Input records:

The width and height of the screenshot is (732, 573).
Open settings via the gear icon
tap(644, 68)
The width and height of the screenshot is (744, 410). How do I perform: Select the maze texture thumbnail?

==

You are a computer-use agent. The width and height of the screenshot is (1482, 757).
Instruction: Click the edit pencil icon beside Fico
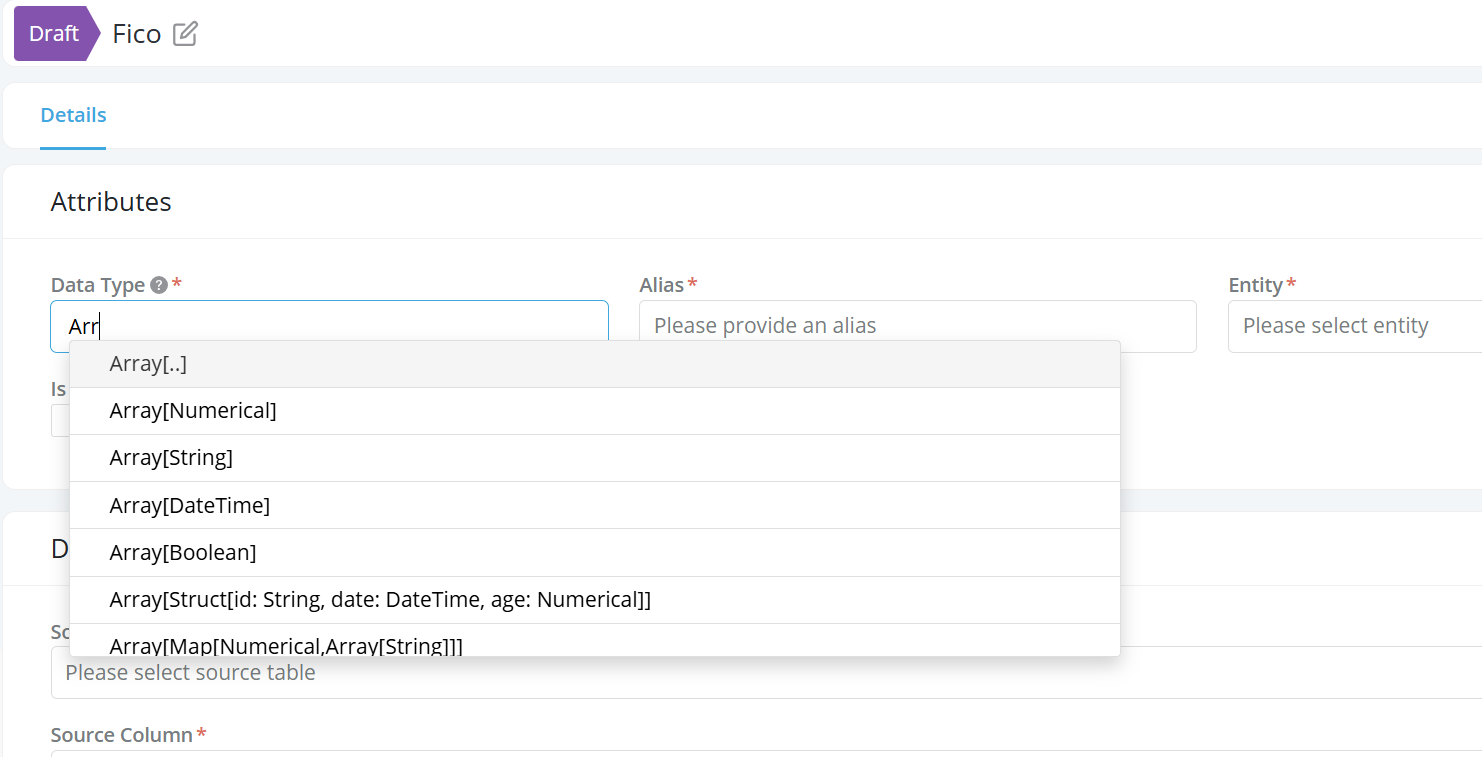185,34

==

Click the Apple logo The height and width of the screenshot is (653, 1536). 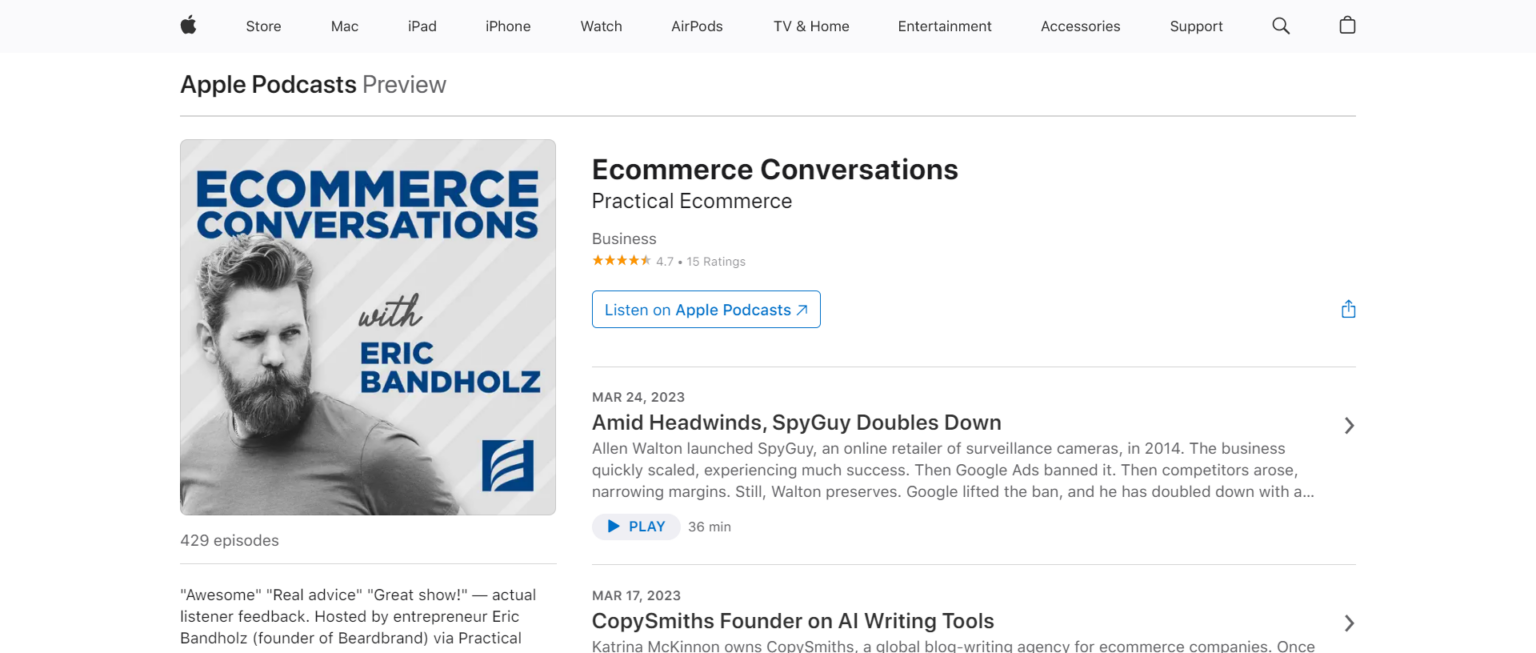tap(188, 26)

Task brief: Print, without alteration, only the lines above between the one holding "Open settings via the gear icon" and the one holding "The width and height of the screenshot is (744, 410).", inclusive.

Your solution:
Open settings via the gear icon
tap(644, 68)
The width and height of the screenshot is (744, 410). How do I perform: Select the maze texture thumbnail?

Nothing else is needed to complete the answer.